*DATA TO PROCESS:*

____

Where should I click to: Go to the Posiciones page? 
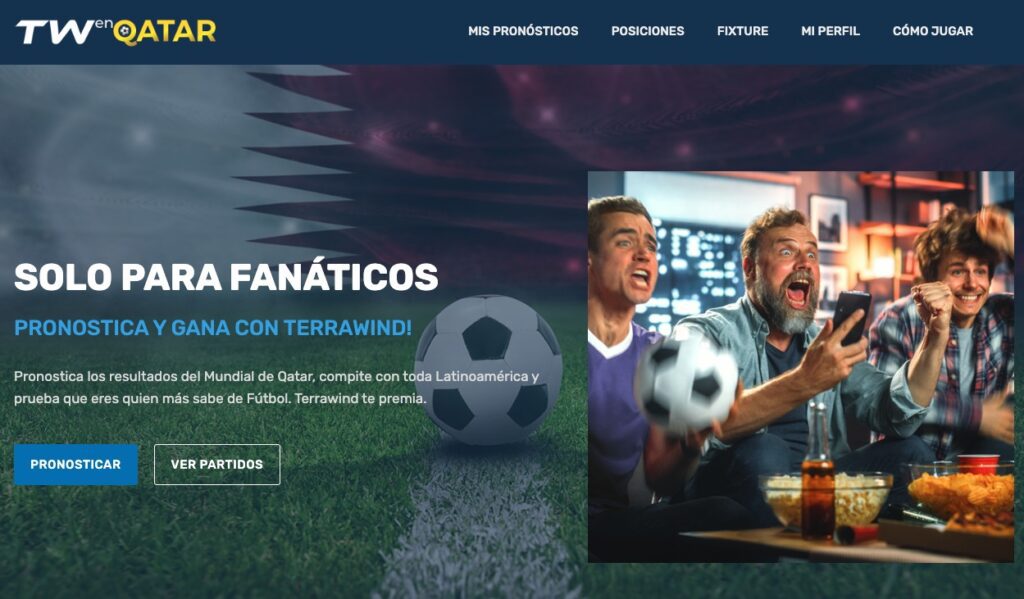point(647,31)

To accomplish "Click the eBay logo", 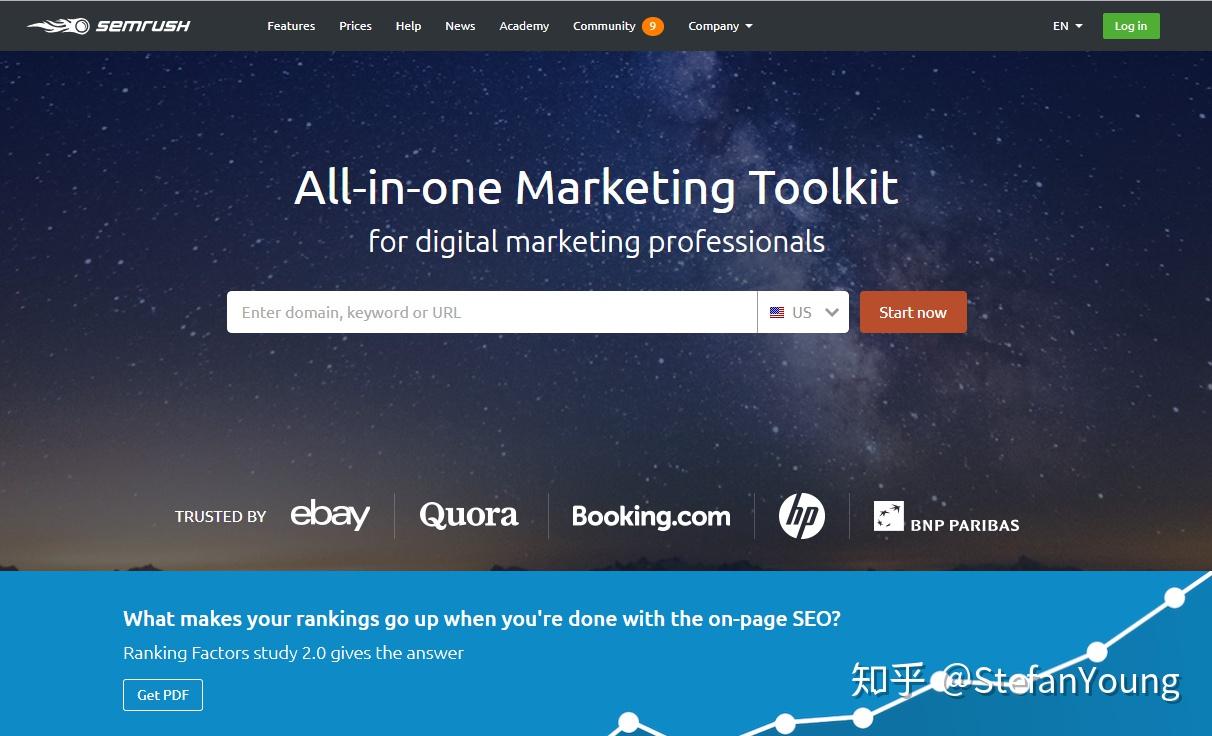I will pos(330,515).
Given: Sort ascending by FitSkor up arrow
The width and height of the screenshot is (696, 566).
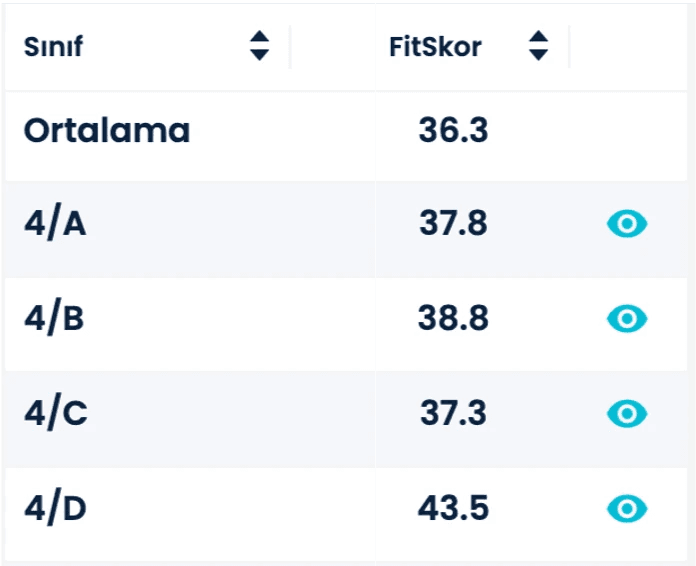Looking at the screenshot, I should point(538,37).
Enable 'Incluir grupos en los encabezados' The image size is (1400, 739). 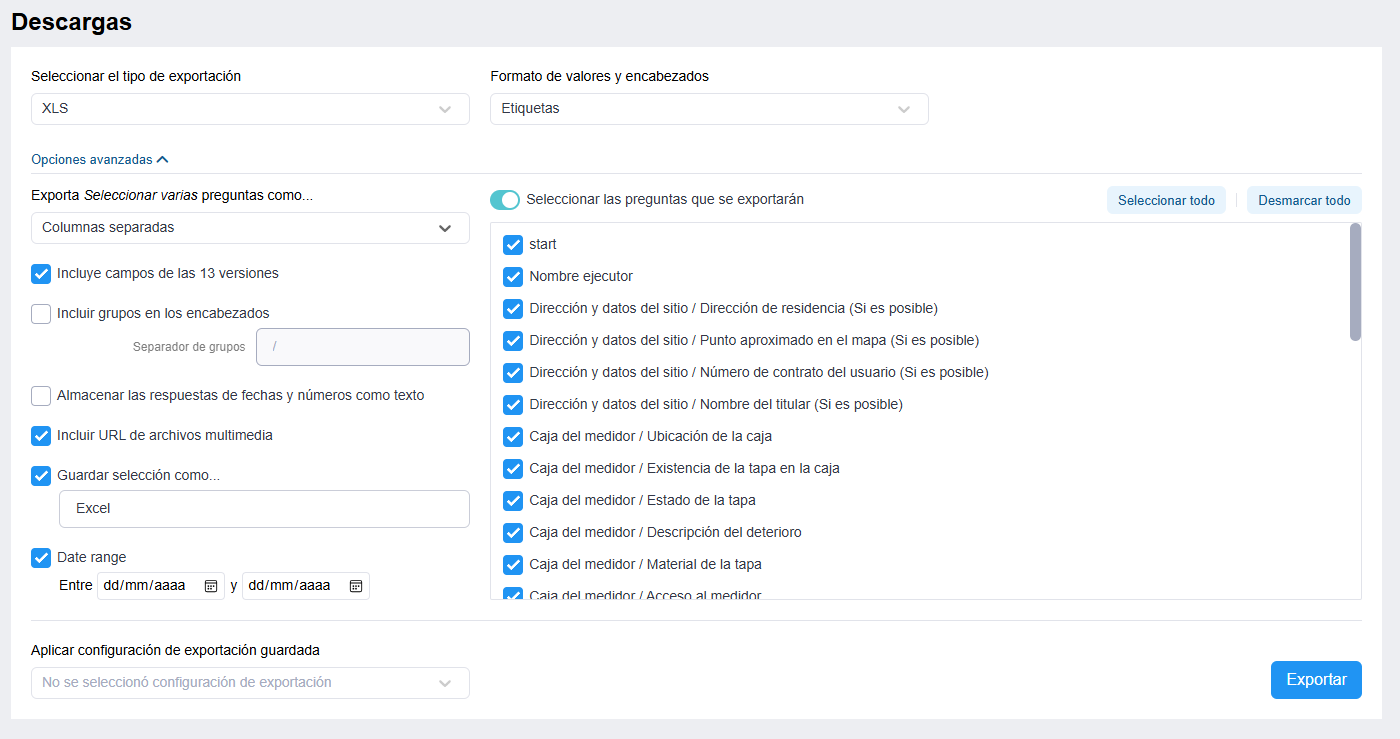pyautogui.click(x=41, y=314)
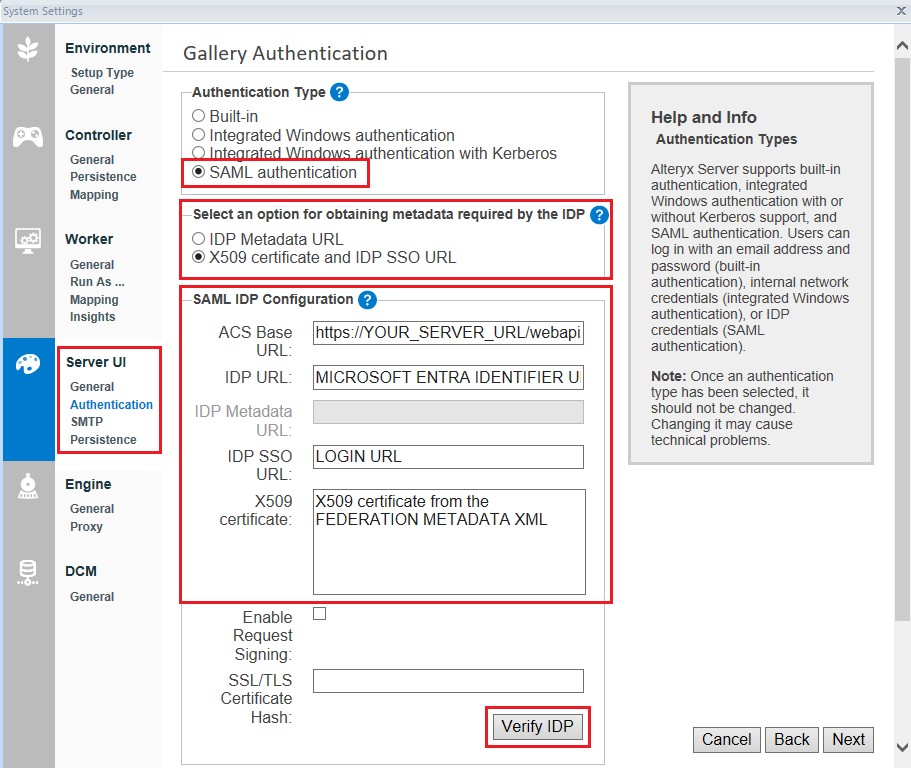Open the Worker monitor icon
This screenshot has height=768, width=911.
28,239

____

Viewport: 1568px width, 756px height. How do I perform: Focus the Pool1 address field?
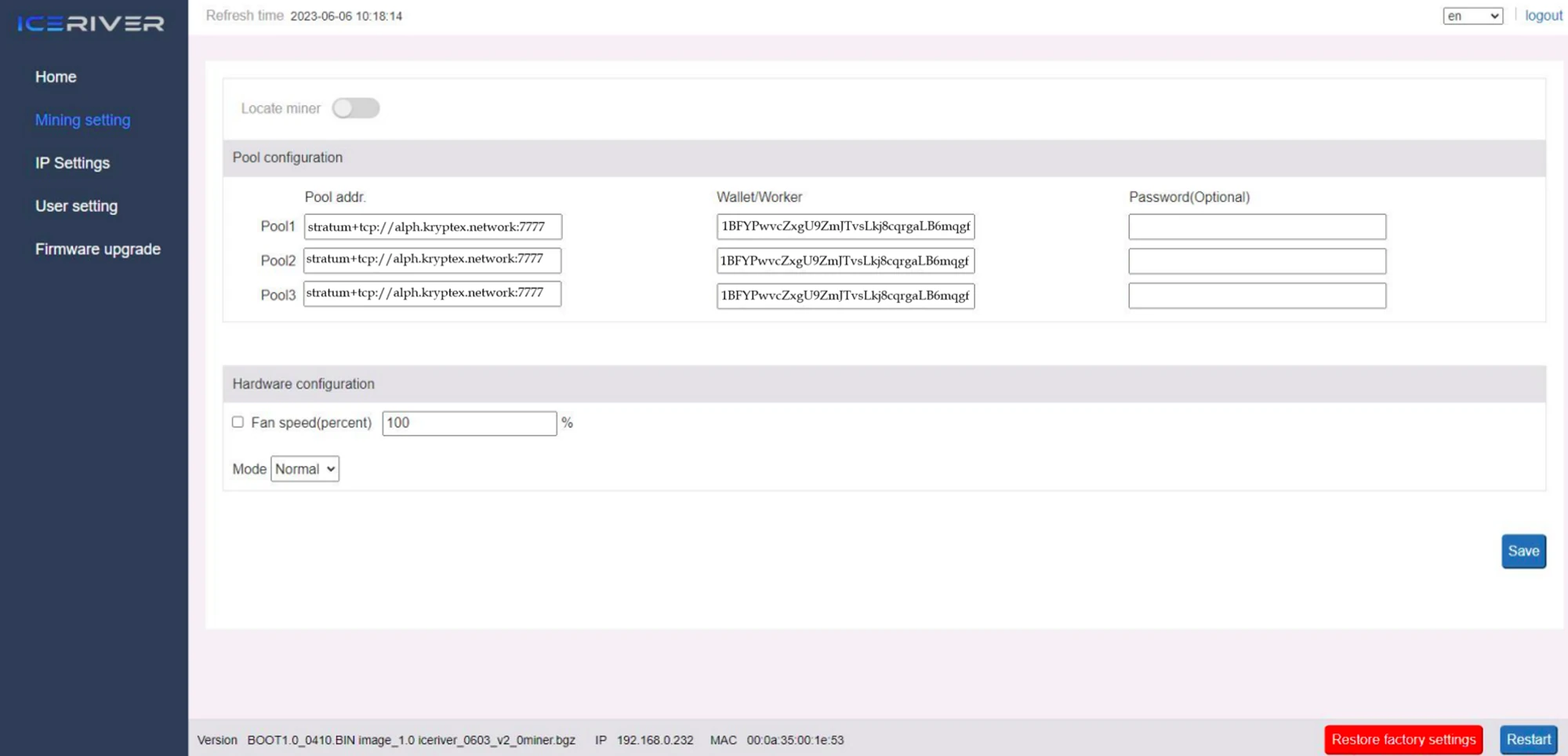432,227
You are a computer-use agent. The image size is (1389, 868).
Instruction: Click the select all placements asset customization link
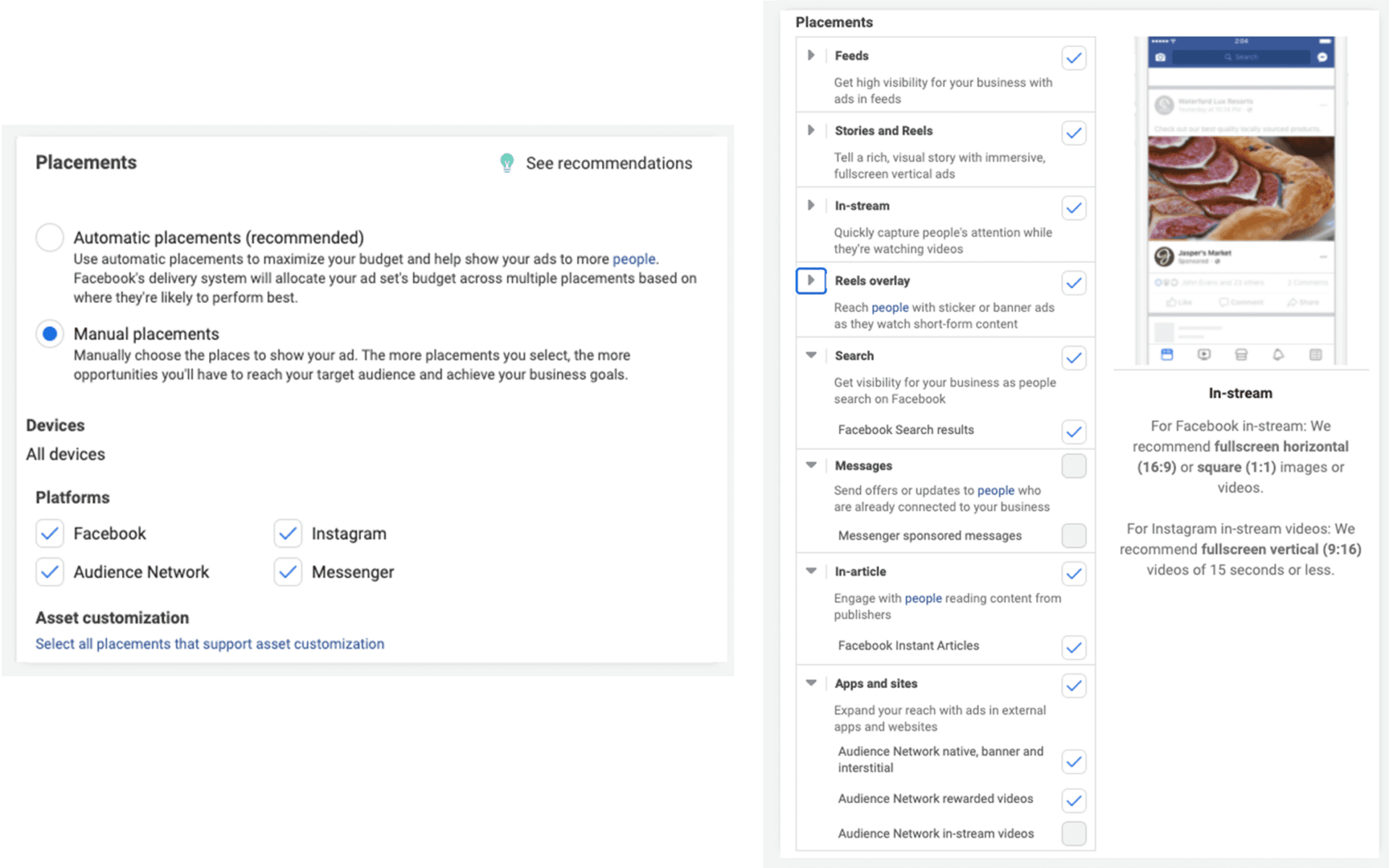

____

*ASSIGNED TASK:*
Copy out the lines above exactly, beginning at the one that contains "You are a computer-use" and ending at the one that contains "Instruction: Click the".

*WORKED SOLUTION:*
You are a computer-use agent. The image size is (1389, 868).
Instruction: Click the select all placements asset customization link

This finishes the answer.